27 setembro 2013

A verdade é que...

...os lábios se calam, os pensamentos não, eles chegam com toda força sem premeditação, e enquanto tento afastá-los o mais longe possível me preencho de medos bobos e me encaro com mais uma decepção para a coleção. Ainda não posso controlá-los, mas, faço o possível para me concentrar mais em mim, me livrando do que faz mal, do que destrói, de todas essas manias vazias e limitadas de acreditar em sorte e destino.
A mesma sorte que nunca tive e o destino que sempre gostou tanto de brincar comigo, fazendo-me acreditar com todas as forças naquela última faísca da chama que antes de iluminar e esclarecer tudo pra mim, se apaga num sopro gelado, que por vezes da minha própria boca saiu, quando pensei em não fazer mais por onde. 
Desligo-me enfim desse faz de conta que eu própria criei a partir de possibilidades, e assim sigo em frente.

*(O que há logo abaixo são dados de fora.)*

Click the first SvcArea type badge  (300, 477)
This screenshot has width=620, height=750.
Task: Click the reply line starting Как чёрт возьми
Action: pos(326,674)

Enfrento e tento não acreditar mais em destino, sem medo de me decepcionar, ou talvez escondendo-o. O pensamento continuará o mesmo por hora, mas me faço a promessa de escondê-los no subconsciente, até um dia me encher de coragem novamente e mostrar aos quatro ventos, o quanto amadureci ao observar e entender o quanto somos errantes e deixamos tantas coisas irem em vão.
Acontece que dessa passagem, mais uma vez, a aprendizagem é a unica bagagem carregada, nada é em vão, o mais importante é deixar pra lá. E esse sorriso, mesmo um pouco enferrujado, não deixa de aparecer. E em um ciclo viciante os lábios tendem sempre a se calarem, os pensamentos tendem sempre a estar a mil e o coração, sempre tão bobo, tentando ir contra tudo e todos, inclusive contra mim.